◆ WRITTEN REQUEST ◆
Format the records as a two-column CSV with the columns request and answer, one row per request, giving its text and its answer, each in a single quoted field with line breaks replaced by spaces. Begin at the line that contains "You are a GUI", continue through the end of the records, and leave the pictures out.

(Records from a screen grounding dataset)
(begin)
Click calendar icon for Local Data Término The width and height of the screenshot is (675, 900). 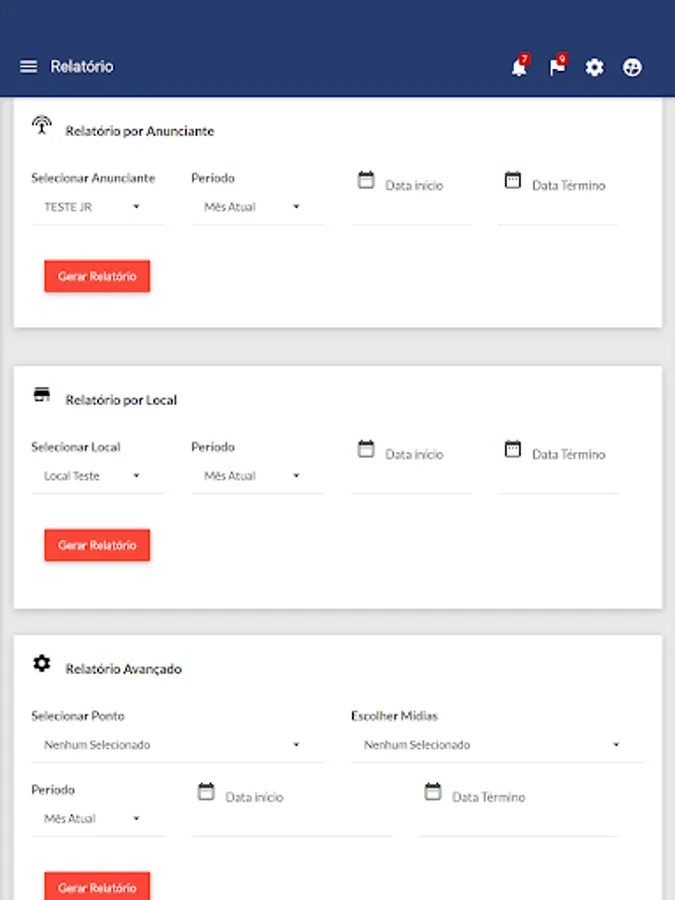pos(513,449)
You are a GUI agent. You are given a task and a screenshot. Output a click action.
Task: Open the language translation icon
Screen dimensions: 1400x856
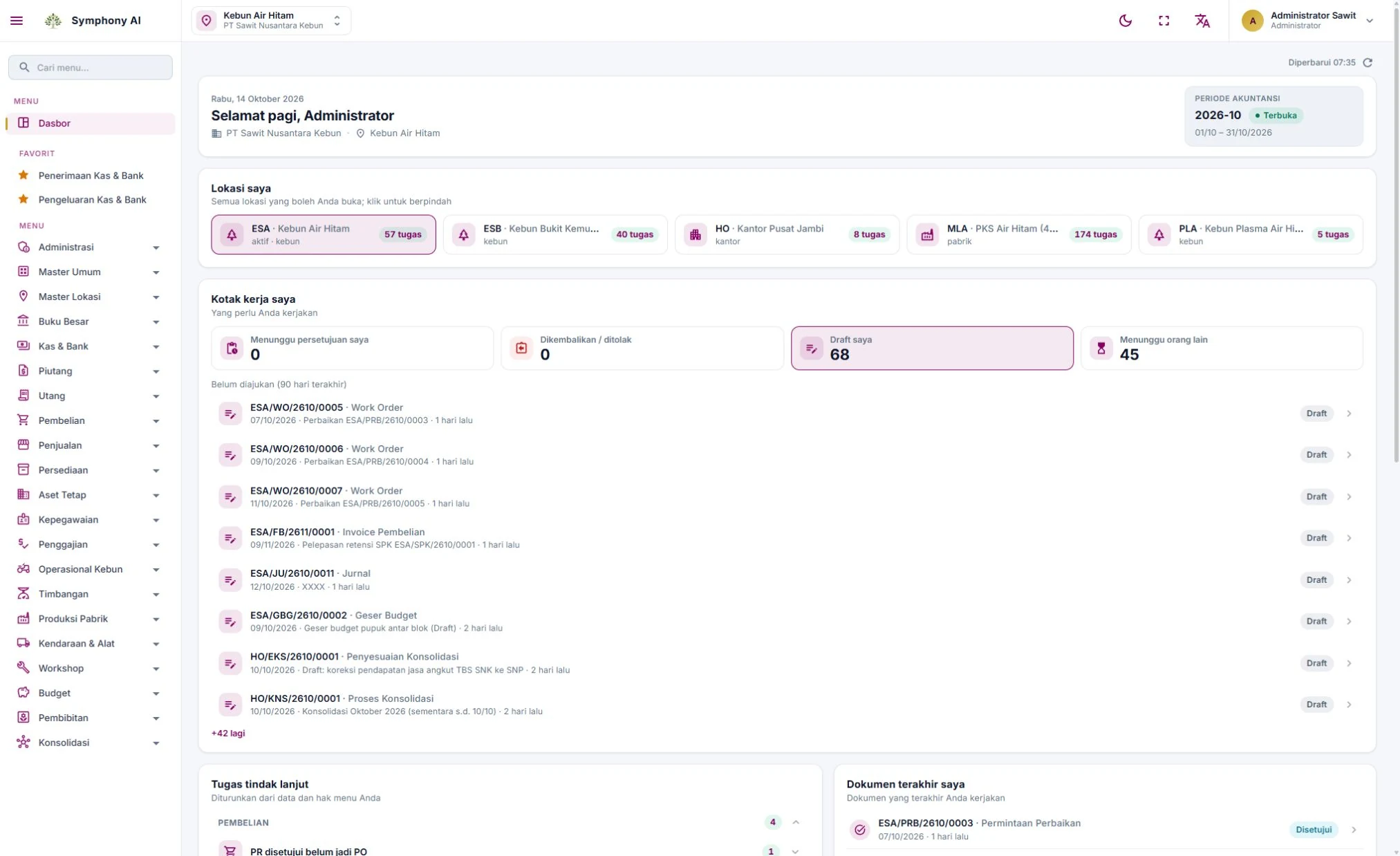(x=1202, y=21)
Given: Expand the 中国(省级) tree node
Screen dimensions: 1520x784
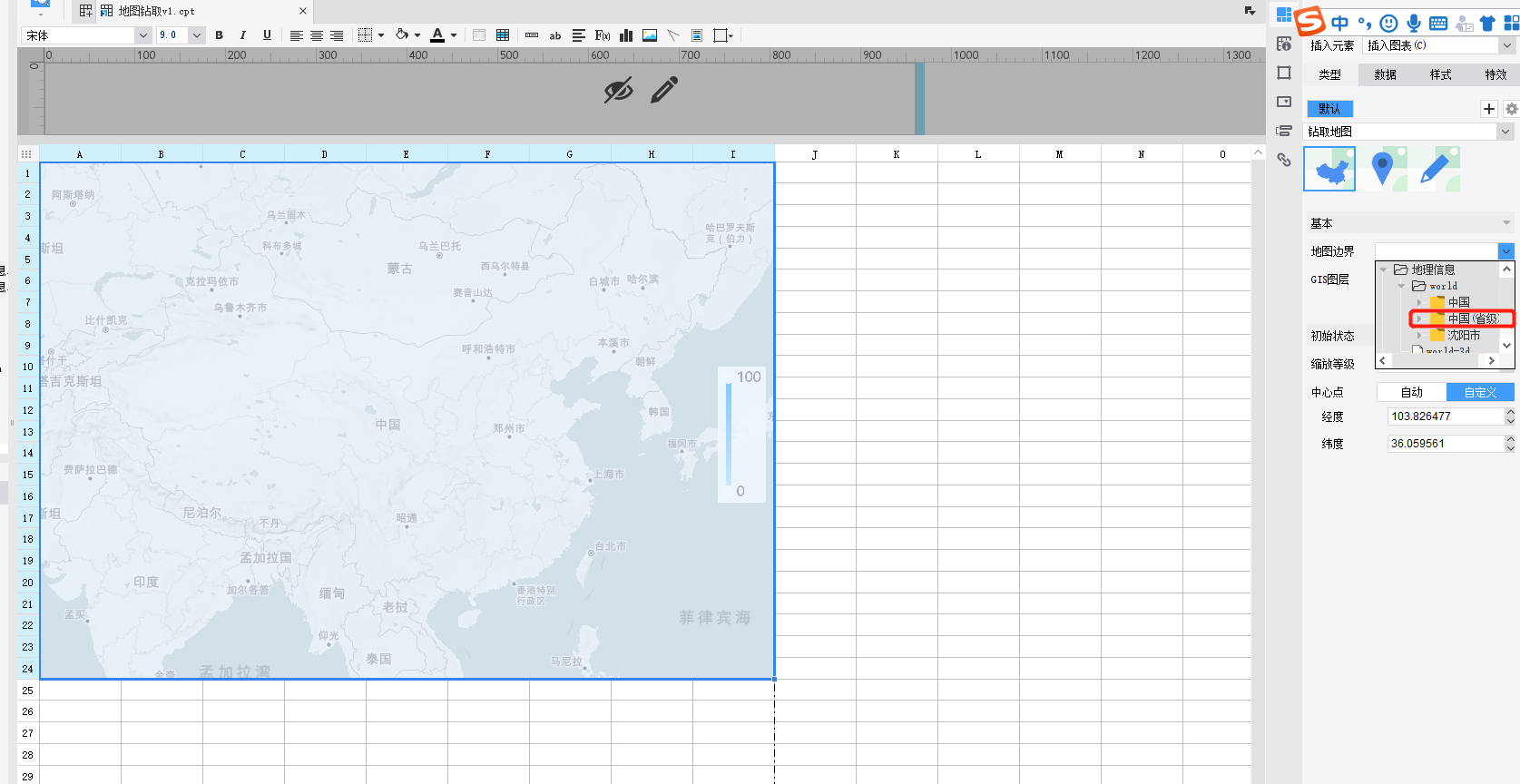Looking at the screenshot, I should click(1419, 318).
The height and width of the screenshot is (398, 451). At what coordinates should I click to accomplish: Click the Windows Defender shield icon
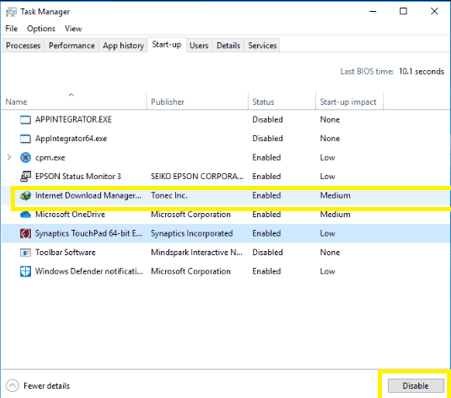click(25, 272)
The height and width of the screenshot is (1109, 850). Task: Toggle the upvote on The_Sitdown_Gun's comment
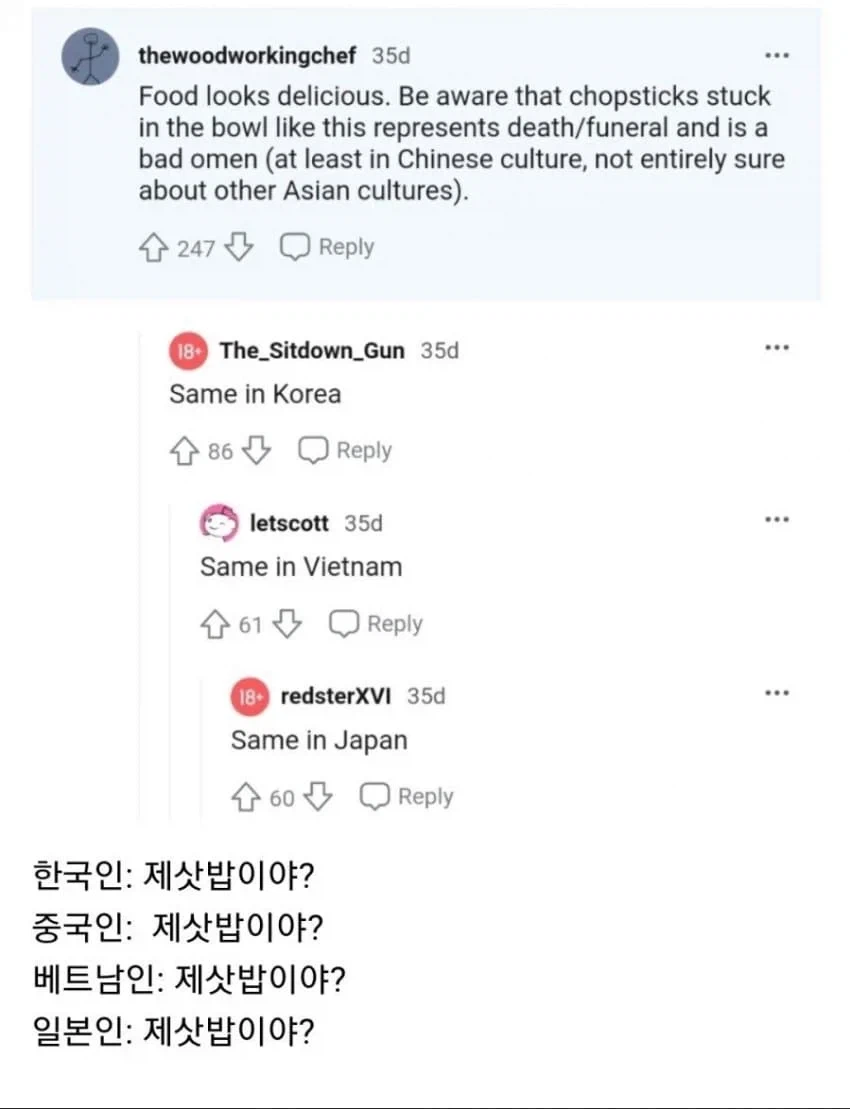click(186, 450)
(end)
◆ EXPECTED ANSWER ◆
request,answer
"You are a GUI agent. You are given a task and a screenshot. Output a click action. Task: Open the language translation icon Screen dimensions: 1400x856","(x=1202, y=21)"
"Given: Expand the 中国(省级) tree node Screen dimensions: 1520x784","Looking at the screenshot, I should click(1419, 318)."
"The height and width of the screenshot is (398, 451). At what coordinates should I click to accomplish: Click the Windows Defender shield icon","click(25, 272)"
"The height and width of the screenshot is (1109, 850). Task: Toggle the upvote on The_Sitdown_Gun's comment","click(186, 450)"